Although little sobering is this: 'the Maratha confederacy has long been portrayed as a predatory horde that reduced northern India to anarchy'.
Now, comes a howler from the professor.
"In a further battle at Panipat, in 1761, the Afghans crushed the Maratha army and killed the peshwa, chief minister of the confederacy."
We know that the then peshwa Nanasaheb Peshwa on that day was not even on the battlefield and was at least a 1000 km away in Maharashtra, and died a natural death, no doubt accelerated by the defeat, five months later! On that day in the battlefield, peshwa's cousin and son were killed.
I felt sad reading this blunder in Dr. Darwin's book.

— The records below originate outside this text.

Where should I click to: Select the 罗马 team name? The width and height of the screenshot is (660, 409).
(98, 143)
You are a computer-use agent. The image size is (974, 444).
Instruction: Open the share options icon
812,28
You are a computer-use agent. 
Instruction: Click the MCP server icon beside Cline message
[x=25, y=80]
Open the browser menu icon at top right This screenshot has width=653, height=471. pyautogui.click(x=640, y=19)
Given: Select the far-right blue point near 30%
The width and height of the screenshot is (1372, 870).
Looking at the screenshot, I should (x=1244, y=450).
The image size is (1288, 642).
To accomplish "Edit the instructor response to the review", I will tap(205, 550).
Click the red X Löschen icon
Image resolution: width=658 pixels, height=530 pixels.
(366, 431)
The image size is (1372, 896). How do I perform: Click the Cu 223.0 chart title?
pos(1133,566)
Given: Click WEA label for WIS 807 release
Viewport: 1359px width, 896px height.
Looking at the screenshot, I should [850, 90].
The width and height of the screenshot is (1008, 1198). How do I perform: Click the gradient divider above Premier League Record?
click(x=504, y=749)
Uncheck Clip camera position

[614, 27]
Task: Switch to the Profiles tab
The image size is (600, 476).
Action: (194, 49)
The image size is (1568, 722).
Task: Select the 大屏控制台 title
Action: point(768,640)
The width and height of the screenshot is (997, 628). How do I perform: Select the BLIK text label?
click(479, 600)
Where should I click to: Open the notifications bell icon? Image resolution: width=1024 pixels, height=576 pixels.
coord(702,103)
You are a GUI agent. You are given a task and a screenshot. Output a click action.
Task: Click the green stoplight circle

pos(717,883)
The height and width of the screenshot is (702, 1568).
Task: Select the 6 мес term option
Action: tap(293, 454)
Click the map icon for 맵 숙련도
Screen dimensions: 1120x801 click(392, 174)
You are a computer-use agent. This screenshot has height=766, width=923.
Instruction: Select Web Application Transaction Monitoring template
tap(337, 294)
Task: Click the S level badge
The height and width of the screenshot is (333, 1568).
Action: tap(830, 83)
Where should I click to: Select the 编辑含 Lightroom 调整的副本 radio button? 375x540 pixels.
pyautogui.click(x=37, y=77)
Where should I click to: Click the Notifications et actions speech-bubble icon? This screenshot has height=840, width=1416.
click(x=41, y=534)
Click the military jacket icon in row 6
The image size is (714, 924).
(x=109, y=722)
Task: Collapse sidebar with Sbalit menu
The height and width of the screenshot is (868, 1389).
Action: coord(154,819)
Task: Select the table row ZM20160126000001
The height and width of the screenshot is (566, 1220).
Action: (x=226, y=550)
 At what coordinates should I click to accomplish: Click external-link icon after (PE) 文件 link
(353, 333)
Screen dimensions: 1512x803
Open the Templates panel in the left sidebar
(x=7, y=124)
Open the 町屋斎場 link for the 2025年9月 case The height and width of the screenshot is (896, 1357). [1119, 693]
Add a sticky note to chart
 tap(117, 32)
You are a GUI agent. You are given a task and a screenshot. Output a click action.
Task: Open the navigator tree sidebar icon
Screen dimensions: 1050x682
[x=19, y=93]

Nanasaheb Peshwa- earlier on this blog, I have been critical of him here and praised him here- was one of the most important personalities of 18th century, not just in the Indian context but that of the South Asia, West Asia and colonizing nations of Europe. One may argue that he was at least as important, if not more, as George II of Great Britain, British monarch from 1727-1760.
When you look up 1761 in Wikipedia, it lists only 16 events for the year. The first one is the third battle of Panipat. When you look up 1947 in Wikipedia, it lists about 113 events for the year. One of them is independence of India.
T S Shejwalkar (त्र्यं शं शेजवलकर) narrates how “wise-man” and a key adviser to the peshwa, Sakharam-Bapu Bokil (सखाराम बापू बोकील), had started making plans, based on Maratha empire’s existing sway over large parts of South Asia, to reach Iran.
I don't think, since his death, any other native Marathi speaking personality has influenced 'world affairs' more. (No wonder 18th century Marathas get decent coverage in Darwin's book on global history.) All great Marathi speaking personalities of 19th, 20th and 21st century India have at best influenced South Asian political/ social affairs.
Nanasaheb remains largely unsung in today's Maharashtra including Pune. I wonder why.
Is it because he was a Brahmin? Wasn't he a product of his time like most men and women?
Personally speaking, I have started hating Napoleon Bonaparte (1769-1821) since reading "1812: Napoleon's Fatal March on Moscow", 2004 by Adam Zamoyski but Mr. Bonaparte is recently rated by some to be the second greatest person in the history of mankind, next only to Jesus.
Historical personalities are not fairly judged by the yardstick of political correctness of the present.